Dopo i dubbi di molti costituzionalisti su un testo che sembra aver potenziali incompatibilità con la Carta costituzionale e che, per come è scritto, stabilisce in maniera troppo indeterminata la fattispecie di reato, molti dubbi arrivano anche dal mondo degli avvocati penalisti, che presumibilmente, con questo decreto dovranno ‘lavorare’.
“La prima cosa che salta all’occhio è quella dell’introduzione di una norma in realtà già presente e utilizzata nel nostro codice penale – osserva l’avvocata penalista Laura Tartarini, veterana della difesa di movimenti, sindacati e attivisti – una norma contenuta del articolo 633 che per quella fattispecie di reato prevede pene pecuniarie e il carcere da 2 a 4 anni se viene effettuata da più di cinque persone”. Una pena peraltro ritoccata al rialzo solo recentemente dai decreti Salvini del 2018.
E poi l’arbitrarietà che viene introdotta con la vaghezza dei termini utilizzati: “Si parla di un situazione che possa determinare un pericolo per l’ordine, l’incolumità e la salute pubblica – sottolinea Tartarini – Chi viene chiamato a determinare che cosa mette in pericolo sono le autorità amministrative, quindi oltre all’aumento di pena, hanno fatto una norma che fa diretto riferimento ad una autorità che non è il giudice penale ma che è il prefetto o l’autorità amministrativa”.
In altre parole in questo decreto potrebbe finirci anche altro? “Certamente, dai presidi di protesta dei lavoratori, come ad esempio quello recentissimo dei lavoratori Ansaldo in aeroporto, al classico sit-in in un parco pubblico per protestare contro l’abbattimento di un albero. A decidere se questi saranno eventualmente ‘raduni pericolosi’ saranno il prefetto,il questore o il sindaco”.
“Nulla di nuovo – aggiunge Laura Tartarini – Questo provvedimento è nel solco di quanto già fatto in questi anni dai diversi governi che si sono succeduti e che ha visto normative che di fatto ‘amministrativizzano’ il codice penale, ponendo in mano ai sindaci la possibilità di regolare e ‘normare’ i comportamenti dei cittadini. Basta vedere le leggi per il decoro urbano di Minniti prima e di Salvini poi. Un percorso che tende a far diventare le città, i luoghi di aggregazione e la socialità una questione che si deve esprimere solo in determinate forme che non ‘disturbino’ e che siano predeterminate dalle autorità amministrative”.
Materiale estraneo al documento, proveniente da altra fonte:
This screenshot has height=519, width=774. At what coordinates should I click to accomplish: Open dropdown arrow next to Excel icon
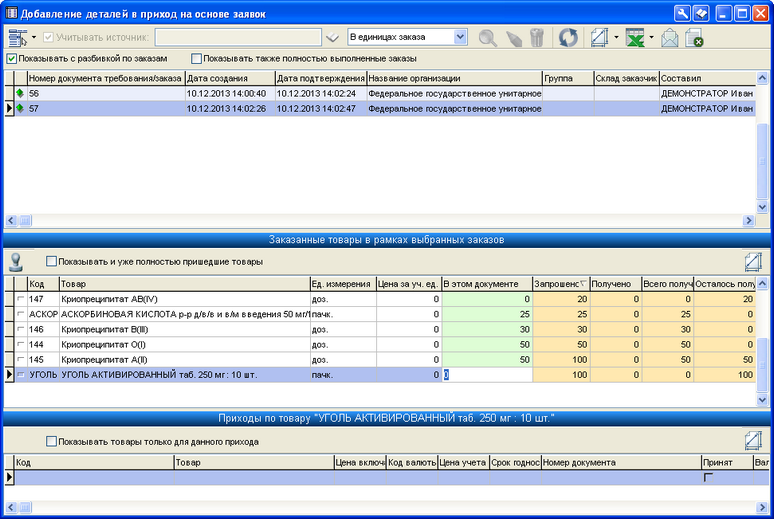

Ma dal punto di vista pratico, le pene previste da questo decreto sono proporzionate rispetto al resto del codice penale? “Le pene intese in questo decreto sono incredibilmente alte, con un minimo che è superiore a reati contro la persona anche gravi come le molestie sessuali, che prevedono pene fino a sei mesi di reclusione, o il sequestro di persona che è punito con un minimo di un anno, quindi più basso rispetto al decreto anti rave, e un massimo di dieci”.